(Extracted records begins)

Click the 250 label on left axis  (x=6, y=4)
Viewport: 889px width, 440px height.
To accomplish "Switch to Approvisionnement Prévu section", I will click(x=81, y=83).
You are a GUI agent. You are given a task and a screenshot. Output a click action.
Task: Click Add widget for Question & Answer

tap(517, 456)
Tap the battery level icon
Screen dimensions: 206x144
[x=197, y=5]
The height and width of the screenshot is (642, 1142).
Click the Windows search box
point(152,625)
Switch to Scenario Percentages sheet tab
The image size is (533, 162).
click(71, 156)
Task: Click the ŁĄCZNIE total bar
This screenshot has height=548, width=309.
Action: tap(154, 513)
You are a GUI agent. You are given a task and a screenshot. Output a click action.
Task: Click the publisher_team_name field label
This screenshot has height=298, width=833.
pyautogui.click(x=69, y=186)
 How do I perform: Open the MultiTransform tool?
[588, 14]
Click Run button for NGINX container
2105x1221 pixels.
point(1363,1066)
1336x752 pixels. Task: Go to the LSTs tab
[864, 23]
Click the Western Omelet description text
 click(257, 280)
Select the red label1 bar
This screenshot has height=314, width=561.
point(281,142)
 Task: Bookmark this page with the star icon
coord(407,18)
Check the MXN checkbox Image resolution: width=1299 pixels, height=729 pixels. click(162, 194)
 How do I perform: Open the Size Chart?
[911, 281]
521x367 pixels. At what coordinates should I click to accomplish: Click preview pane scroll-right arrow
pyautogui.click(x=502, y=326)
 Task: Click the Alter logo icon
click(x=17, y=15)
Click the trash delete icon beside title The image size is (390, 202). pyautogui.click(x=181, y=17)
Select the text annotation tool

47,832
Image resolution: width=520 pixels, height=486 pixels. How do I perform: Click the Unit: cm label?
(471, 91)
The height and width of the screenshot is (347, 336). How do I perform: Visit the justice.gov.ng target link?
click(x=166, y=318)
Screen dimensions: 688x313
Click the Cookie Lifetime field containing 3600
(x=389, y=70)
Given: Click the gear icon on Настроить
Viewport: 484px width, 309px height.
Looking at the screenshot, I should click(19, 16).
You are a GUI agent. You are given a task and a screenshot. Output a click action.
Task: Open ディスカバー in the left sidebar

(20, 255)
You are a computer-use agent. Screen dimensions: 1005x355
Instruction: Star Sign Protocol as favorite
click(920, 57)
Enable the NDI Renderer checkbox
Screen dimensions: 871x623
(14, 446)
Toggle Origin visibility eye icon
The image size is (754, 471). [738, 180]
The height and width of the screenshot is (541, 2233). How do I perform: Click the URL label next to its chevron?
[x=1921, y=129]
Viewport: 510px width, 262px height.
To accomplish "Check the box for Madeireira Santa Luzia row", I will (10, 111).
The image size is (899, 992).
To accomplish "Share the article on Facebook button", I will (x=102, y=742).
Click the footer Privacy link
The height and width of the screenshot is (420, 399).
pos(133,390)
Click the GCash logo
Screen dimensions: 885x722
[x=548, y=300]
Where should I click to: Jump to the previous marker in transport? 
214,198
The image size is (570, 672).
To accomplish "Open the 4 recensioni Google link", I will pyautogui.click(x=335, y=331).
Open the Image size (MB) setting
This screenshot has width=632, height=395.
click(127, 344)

(Extracted records ends)

→ Exercise details:
Set down, from the entries above, exactly the lines from the one with "The image size is (899, 992)." up to and including the one with "The image size is (570, 672).", and no other lines.

→ Answer area:
The image size is (899, 992).
To accomplish "Share the article on Facebook button", I will (x=102, y=742).
Click the footer Privacy link
The height and width of the screenshot is (420, 399).
pos(133,390)
Click the GCash logo
Screen dimensions: 885x722
[x=548, y=300]
Where should I click to: Jump to the previous marker in transport? 
214,198
The image size is (570, 672).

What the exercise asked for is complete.